Another aspect of the district’s efforts to secure the schools is video surveillance. Woodall and Crocker said that there are video cameras in every school covering every area of each school. This enables the administration in each school to monitor what’s going on in their halls and entrances and respond quickly and effectively if they see something happening.
Security at some schools is further enhanced by the presence of a School Resource Officer. Union County Sheriff David Taylor said recently that in the aftermath of the Newtown massacre he’d received a number of calls asking if School Resource Officers would now be deployed at all county schools. Taylor said that while he would like to have School Resource Officers in every school, his office does not have the funding or the personnel to do so.
Woodall said that while the School Resource Officers are a welcome presence at the schools in which they are assigned, their presence will not necessarily prevent someone from attempting to carry out a Newtown- or Columbine-type massacre.
“We find our SROs to be very helpful, their presence is reassuring and probably a deterrent,” Woodall said. “I don’t think, however, that having an SRO at each location would prevent violent acts. It could possibly deter someone if they know that someone is armed in the building.”
Woodall pointed out that in some of the school shootings of recent years there were armed security and/or law enforcement personnel on the campus but this did not prevent the violence.
The district did receive a number of phone calls from in the aftermath of the Newtown massacre, but Woodall said they were mainly from people expressing concerns about campus access.
“We had a number of calls the week after the incident and we followed up on all of them,” Woodall said. “Most of our calls were from relatives or employees who gave information on access to the building that they wanted us to reevaluate. That was very helpful.”
Crocker said that since the Newtown massacre the district has performed security audits at each school “to see what we’re doing well, areas we need to improve in, and any changes that we can implement to make the building safer.”

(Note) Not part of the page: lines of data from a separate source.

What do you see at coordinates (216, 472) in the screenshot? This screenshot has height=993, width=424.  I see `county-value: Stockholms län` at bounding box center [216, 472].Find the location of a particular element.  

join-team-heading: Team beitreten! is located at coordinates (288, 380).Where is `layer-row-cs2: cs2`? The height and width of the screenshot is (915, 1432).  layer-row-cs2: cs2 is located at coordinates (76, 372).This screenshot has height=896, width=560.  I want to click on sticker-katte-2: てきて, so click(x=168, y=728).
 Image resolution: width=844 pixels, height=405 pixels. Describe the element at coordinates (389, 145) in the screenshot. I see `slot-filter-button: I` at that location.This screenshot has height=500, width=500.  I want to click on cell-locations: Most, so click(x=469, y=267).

One area that needs improvement is for personnel from the district office to wear their identification when they visit the schools.

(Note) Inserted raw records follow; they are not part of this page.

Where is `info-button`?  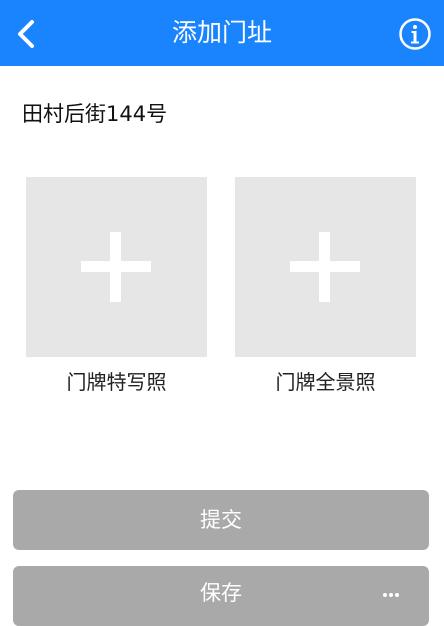 info-button is located at coordinates (415, 34).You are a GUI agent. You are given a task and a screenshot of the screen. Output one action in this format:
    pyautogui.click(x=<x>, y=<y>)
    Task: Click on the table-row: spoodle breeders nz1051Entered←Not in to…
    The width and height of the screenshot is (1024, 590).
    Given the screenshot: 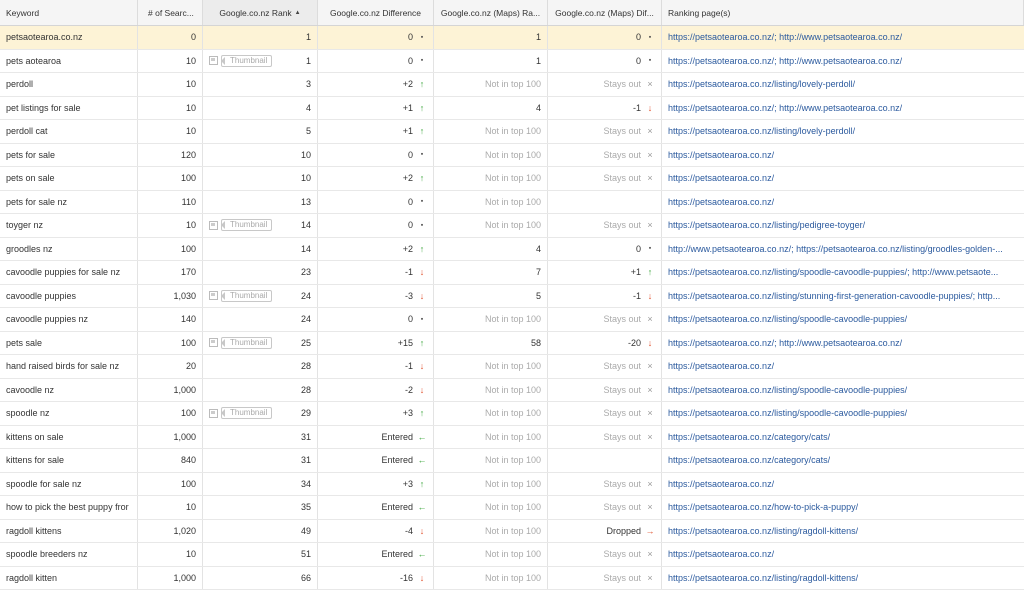 What is the action you would take?
    pyautogui.click(x=512, y=555)
    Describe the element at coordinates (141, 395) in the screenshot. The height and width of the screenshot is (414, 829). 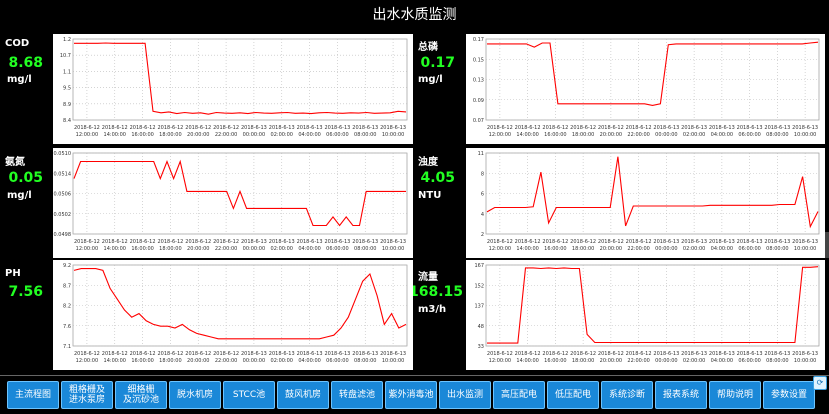
I see `nav-button-2: 细格栅 及沉砂池` at that location.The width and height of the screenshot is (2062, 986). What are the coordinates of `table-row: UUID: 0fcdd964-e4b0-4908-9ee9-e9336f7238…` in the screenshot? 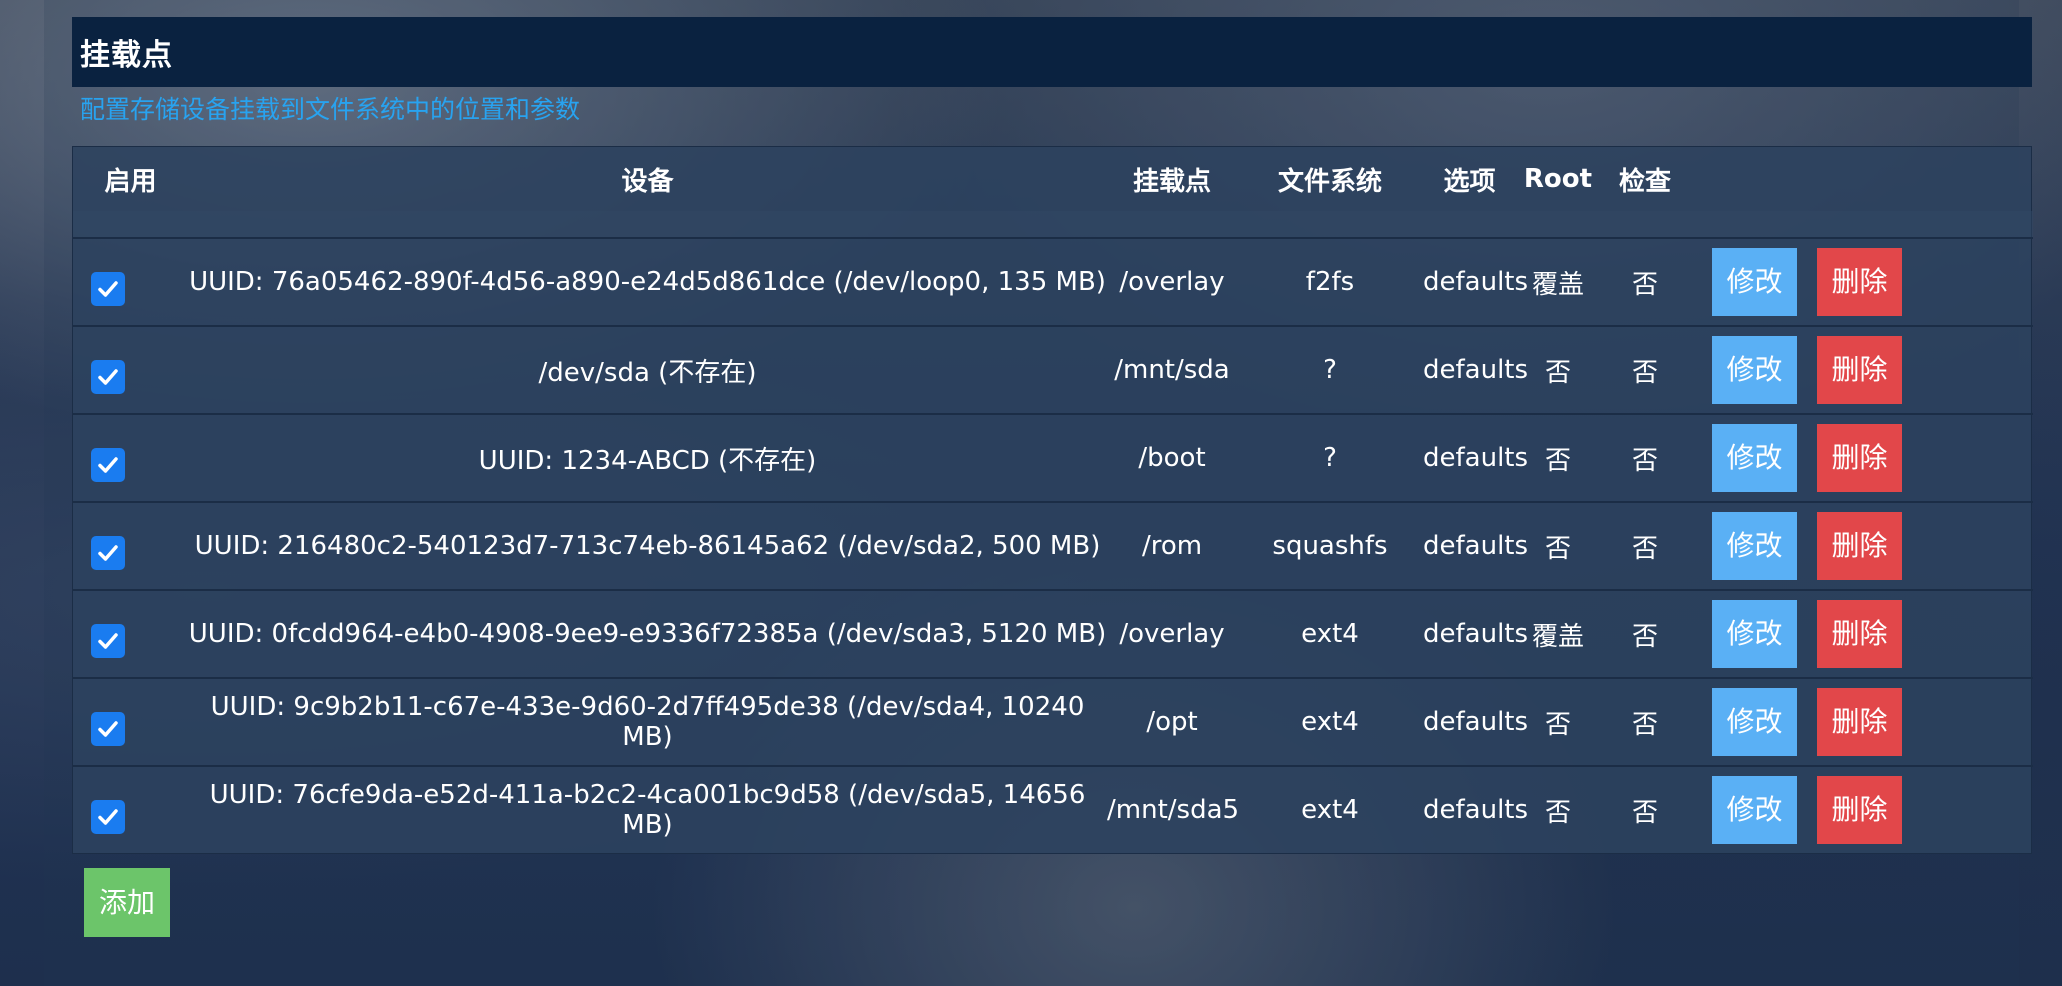 It's located at (1053, 634).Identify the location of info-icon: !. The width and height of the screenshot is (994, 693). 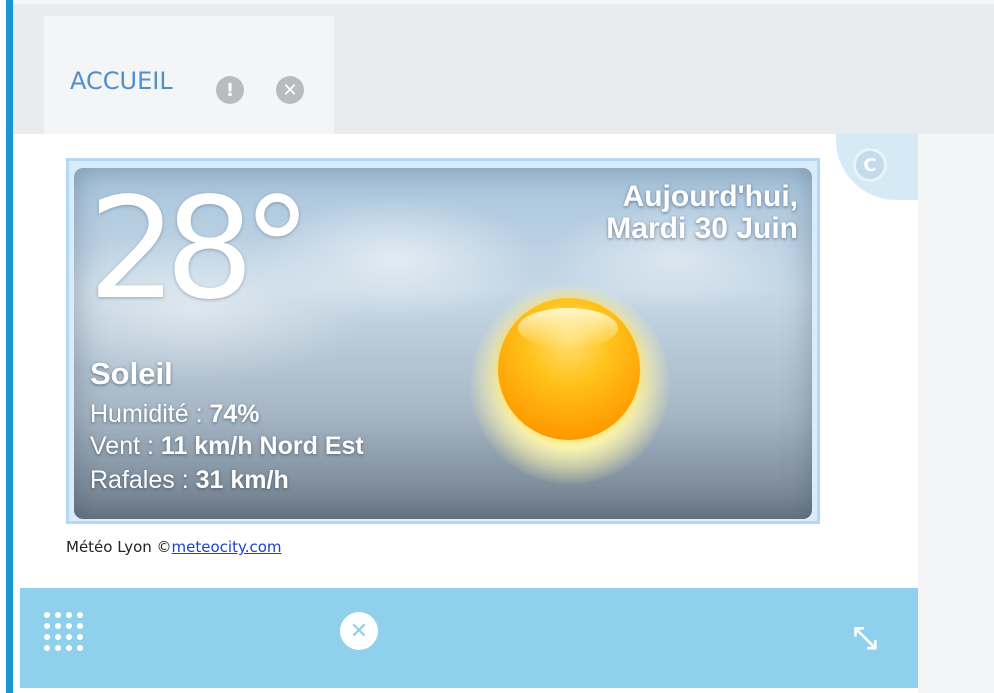
(230, 90).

“Visitors are required to wear a visitor’s badge when they are in the school so they are easily recognizable,” Woodall said. “Faculty and students must also have their identification so they can not only be identified but a determination can be made if they are out of place. District personnel like myself are also supposed to wear our identification if we visit the schools but we tend to be lax about it because the adults on campus know who we are. Nevertheless, if we require visitors, teachers, staff, and students to wear them district staff like myself should wear them too.”
Woodall said that while the district will continue taking steps to improve its security at the schools, in the end school safety should not only be everyone’s concern but that everyone should cooperate in maximizing it.
“Our schools are safe and we have a good crisis management plan, but safety and security is everybody’s responsibility on campus,” Woodall said. “We have to remain vigilant and do things like make sure doors are locked when they are supposed be.”